Changement de rythme
Pendant le Ramadan, les élèves font face à la fatigue et à la soif, notamment en période d’examen qui nécessite compréhension, flexibilité et concentration. Les élèves jeûneurs, au collège ou au lycée, peuvent ressentir de la fatigue, affectant leur énergie physique et leur concentration pendant les cours ou les séances des devoirs de contrôle ou de synthèse. L’on sait que les élèves qui jeûnent peuvent ne pas être totalement concentrés sur ce qu’ils sont en train de faire pendant les cours ou les examens, souvent par manque de sommeil puisqu’ils veillent jusqu’à une heure tardive pendant le Ramadan, en se réveillant le matin avec une baisse d’énergie.
«Je n’ai jamais vraiment besoin d’étudier ou d’étudier beaucoup pendant le Ramadan, nous a confié un élève de 6e année secondaire, mais comme mes examens auront lieu pendant le Ramadan, les choses vont changer cette année. Je dois m’adapter aux nouvelles circonstances». En effet, c’est une question d’adaptation pour mieux affronter la fatigue et le manque de concentration en cette période de jeûne. Certains élèves sont pourtant déterminés à observer le jeûne pendant ce mois et ne veulent pas manquer ce devoir à cause des examens. Toujours est-il qu’ils ont besoin de conseils pour mieux affronter cette période afin de pouvoir réviser leurs leçons et passer leurs examens dans des conditions normales, des conseils qui les aideraient à mieux s’adapter au nouveau rythme.
Le revers de la médaille
Ce phénomène d’absentéisme prend de l’ampleur depuis le début de Ramadan, surtout parmi les lycéens. D’ailleurs, nous avons pu lire sur la page officielle Facebook du lycée d’Hammam-Lif cette mise en garde adressée par l’administration à tous les parents d’élèves les appelant à «bien suivre les absences répétées de leurs enfants et à contrôler leur présence aux cours, sachant que la scolarité de l’élève suppose le respect de l’organisation scolaire et des programmes officiels selon un calendrier bien déterminé que l’élève doit achever à temps pour bien affronter les examens, sans quoi les élèves absentéistes peuvent avoir de mauvais résultats, notamment les candidats au bac…».

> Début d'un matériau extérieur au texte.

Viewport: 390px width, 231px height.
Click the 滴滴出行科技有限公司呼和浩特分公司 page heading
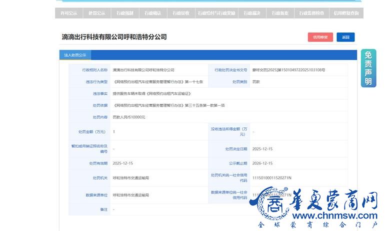coord(114,37)
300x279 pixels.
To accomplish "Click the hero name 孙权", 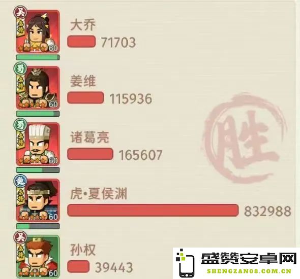I will [x=83, y=250].
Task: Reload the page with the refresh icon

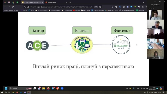Action: coord(13,7)
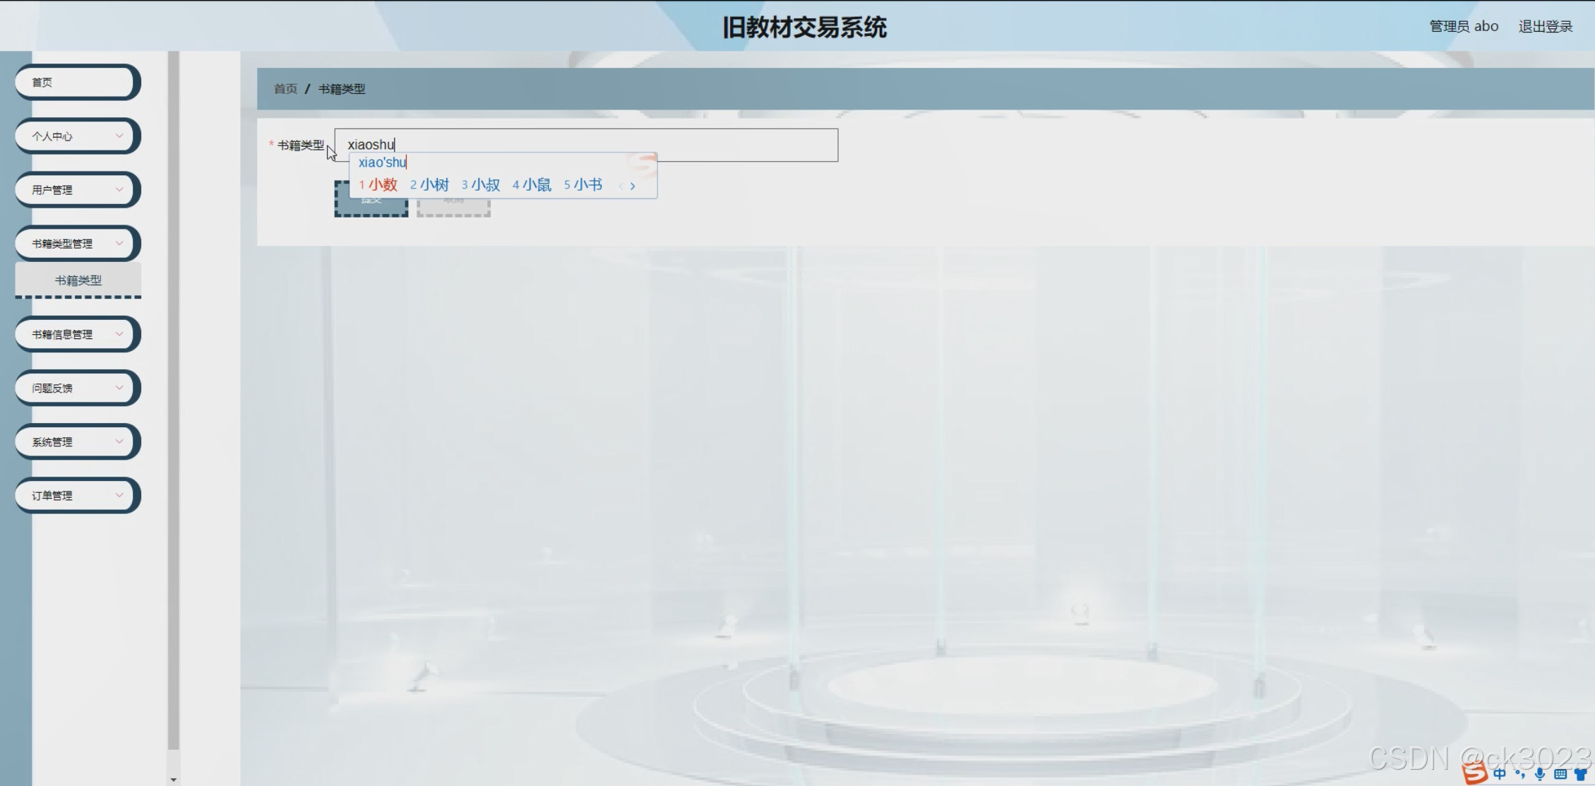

On remarque donc que les élèves, surtout dans les lycées, s’absentent trop, en particulier depuis le début du mois de Ramadan. Ces absences sont en grande partie injustifiées, ce qui pourrait avoir un mauvais impact sur leurs performances dans les examens comptant pour ce deuxième trimestre, surtout que les cours continuent à être dispensés pendant la période qui précède la semaine bloquée et sont inclus dans les devoirs de synthèse. Ces élèves absents comptent souvent sur les cours particuliers ou sur leurs camarades présents dans les cours qu’ils ont ratés. Mais rien ne vaut une leçon en classe donnée par le professeur. Même les élèves candidats au baccalauréat ont tendance à s’absenter pendant les cours en cette période de jeûne, ce qui pourrait avoir un impact négatif, non seulement sur leurs résultats trimestriels, mais aussi sur leur préparation à cet examen national qui exige de l’élève une assiduité scolaire sans négliger certains aspects du programme officiel, sachant que le contenu des épreuves du bac portera sur tout le programme, supposé être achevé avant l’examen. Un cours raté ou négligé pourrait avoir des conséquences graves sur les résultats d’un élève absentéiste.
Et dire que, parfois, la nonchalance et la tolérance de l’administration scolaire pendant ce mois saint font que ces absences ne sont pas rigoureusement contrôlées ou sanctionnées, ce qui pousse certains élèves à récidiver. Les directeurs des établissements secondaires sont donc invités à surveiller en permanence l’assiduité des élèves et à prendre les mesures appropriées pour réduire ces absences injustifiées, notamment chez les élèves des classes terminales pendant le troisième trimestre pour que les programmes officiels puissent être achevés à temps.